We are running kafka streams applications and frequency running into off heap memory issues. Our applications are deployed and kubernetes PODs and they keep on restarting.
I am doing some investigation and found that we can limit the off heap memory by implementing RocksDBConfigSetter as shown in following example.

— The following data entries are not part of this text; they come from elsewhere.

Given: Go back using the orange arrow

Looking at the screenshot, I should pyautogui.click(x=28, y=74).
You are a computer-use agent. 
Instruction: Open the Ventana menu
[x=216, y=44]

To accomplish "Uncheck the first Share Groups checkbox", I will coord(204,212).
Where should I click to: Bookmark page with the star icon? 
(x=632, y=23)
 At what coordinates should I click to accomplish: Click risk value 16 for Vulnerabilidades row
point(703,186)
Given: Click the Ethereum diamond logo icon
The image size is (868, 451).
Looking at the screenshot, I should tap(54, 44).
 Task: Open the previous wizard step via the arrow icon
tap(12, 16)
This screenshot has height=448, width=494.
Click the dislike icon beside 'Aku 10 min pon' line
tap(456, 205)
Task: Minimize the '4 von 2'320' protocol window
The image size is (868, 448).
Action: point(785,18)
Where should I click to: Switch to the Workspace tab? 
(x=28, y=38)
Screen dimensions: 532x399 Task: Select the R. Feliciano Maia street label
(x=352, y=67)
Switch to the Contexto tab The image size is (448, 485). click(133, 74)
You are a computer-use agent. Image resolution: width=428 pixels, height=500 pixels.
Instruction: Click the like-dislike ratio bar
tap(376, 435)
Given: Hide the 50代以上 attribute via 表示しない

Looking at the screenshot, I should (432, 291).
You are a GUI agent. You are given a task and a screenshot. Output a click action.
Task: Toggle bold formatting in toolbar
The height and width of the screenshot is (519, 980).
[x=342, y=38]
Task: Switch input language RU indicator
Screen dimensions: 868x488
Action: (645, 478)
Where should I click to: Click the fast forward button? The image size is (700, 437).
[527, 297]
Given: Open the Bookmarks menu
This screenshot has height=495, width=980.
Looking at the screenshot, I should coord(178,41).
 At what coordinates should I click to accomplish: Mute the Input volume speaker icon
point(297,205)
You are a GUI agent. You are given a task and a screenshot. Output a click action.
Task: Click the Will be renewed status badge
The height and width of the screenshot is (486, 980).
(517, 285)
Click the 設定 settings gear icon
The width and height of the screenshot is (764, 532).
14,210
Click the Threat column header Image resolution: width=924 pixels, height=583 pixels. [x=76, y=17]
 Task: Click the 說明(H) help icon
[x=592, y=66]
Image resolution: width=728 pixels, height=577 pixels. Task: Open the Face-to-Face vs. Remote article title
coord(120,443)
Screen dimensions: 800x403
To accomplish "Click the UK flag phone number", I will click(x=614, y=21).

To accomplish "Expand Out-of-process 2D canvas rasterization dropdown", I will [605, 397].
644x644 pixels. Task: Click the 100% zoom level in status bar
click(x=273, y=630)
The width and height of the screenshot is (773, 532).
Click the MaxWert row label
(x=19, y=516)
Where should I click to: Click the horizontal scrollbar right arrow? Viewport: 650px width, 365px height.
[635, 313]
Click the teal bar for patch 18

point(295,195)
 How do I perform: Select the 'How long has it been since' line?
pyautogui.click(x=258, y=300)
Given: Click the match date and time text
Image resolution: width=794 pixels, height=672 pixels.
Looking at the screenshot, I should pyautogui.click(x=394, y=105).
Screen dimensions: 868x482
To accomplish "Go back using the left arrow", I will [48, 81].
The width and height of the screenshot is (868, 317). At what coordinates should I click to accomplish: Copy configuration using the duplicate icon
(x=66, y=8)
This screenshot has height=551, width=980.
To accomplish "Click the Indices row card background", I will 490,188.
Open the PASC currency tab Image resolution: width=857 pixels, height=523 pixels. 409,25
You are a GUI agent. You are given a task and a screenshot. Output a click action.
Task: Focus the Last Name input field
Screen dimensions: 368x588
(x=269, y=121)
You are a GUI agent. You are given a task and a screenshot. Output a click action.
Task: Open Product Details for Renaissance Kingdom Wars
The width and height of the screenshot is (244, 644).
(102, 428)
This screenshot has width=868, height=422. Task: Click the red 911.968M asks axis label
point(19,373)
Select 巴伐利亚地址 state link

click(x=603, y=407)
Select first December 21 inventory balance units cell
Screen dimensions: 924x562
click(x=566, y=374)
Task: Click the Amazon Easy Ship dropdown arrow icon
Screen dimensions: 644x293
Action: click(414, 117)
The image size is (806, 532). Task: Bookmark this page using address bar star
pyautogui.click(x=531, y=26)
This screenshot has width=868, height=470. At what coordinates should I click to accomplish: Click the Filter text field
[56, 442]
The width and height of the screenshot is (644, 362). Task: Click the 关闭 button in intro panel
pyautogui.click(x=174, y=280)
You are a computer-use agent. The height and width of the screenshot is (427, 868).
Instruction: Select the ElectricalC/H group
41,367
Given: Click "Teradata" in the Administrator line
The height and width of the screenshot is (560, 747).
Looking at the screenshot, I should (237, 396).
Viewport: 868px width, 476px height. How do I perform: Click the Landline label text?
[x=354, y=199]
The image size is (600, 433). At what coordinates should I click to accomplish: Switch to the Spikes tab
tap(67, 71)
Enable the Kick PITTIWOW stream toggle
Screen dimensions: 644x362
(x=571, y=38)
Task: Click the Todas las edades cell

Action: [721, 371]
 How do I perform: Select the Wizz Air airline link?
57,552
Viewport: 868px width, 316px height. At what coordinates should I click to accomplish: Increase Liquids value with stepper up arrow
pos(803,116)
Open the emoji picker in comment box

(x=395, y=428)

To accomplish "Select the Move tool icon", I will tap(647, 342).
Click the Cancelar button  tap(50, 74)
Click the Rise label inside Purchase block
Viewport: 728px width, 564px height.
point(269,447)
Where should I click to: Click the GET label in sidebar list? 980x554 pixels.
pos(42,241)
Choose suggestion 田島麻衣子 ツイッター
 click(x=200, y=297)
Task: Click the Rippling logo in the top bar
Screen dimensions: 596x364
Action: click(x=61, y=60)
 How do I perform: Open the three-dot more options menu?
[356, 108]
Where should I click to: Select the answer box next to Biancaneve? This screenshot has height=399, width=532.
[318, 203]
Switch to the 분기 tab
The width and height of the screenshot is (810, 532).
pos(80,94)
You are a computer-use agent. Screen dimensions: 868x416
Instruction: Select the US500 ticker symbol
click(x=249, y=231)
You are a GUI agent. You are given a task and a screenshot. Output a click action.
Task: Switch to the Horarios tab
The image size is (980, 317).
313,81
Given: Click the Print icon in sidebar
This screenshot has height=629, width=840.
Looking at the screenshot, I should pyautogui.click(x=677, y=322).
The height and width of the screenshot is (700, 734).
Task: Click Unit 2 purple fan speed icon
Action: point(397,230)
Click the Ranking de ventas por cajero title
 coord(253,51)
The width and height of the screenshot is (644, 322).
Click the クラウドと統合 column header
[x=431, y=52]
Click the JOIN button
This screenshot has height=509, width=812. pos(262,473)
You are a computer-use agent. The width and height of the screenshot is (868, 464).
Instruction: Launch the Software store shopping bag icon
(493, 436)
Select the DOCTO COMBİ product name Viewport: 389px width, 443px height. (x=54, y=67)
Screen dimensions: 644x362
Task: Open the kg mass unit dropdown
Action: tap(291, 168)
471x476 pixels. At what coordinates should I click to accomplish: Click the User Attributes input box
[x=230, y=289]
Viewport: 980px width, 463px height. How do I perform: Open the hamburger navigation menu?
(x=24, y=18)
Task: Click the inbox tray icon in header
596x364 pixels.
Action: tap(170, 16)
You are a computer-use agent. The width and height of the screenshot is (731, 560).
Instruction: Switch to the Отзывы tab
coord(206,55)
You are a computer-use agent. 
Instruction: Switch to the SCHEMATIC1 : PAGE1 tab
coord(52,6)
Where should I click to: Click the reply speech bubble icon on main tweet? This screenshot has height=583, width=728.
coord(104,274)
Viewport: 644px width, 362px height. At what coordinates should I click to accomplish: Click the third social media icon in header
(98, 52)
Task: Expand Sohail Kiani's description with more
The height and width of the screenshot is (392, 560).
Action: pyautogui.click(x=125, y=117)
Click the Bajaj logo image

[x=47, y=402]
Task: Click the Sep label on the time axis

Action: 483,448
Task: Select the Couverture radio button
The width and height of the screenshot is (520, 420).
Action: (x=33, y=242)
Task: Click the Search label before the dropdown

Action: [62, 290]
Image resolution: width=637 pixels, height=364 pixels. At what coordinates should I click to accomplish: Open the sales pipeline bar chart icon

public static class BoundedMemoryRocksDBConfig implements RocksDBConfigSetter {
// See #1 below
private static org.rocksdb.Cache cache = new org.rocksdb.LRUCache(TOTAL_OFF_HEAP_MEMORY, -1, false, INDEX_FILTER_BLOCK_RATIO);
private static org.rocksdb.WriteBufferManager writeBufferManager = new org.rocksdb.WriteBufferManager(TOTAL_MEMTABLE_MEMORY, cache);
#Override
public void setConfig(final String storeName, final Options options, final Map<String, Object> configs) {
BlockBasedTableConfig tableConfig = (BlockBasedTableConfig) options.tableFormatConfig();
// These three options in combination will limit the memory used by RocksDB to the size passed to the block cache (TOTAL_OFF_HEAP_MEMORY)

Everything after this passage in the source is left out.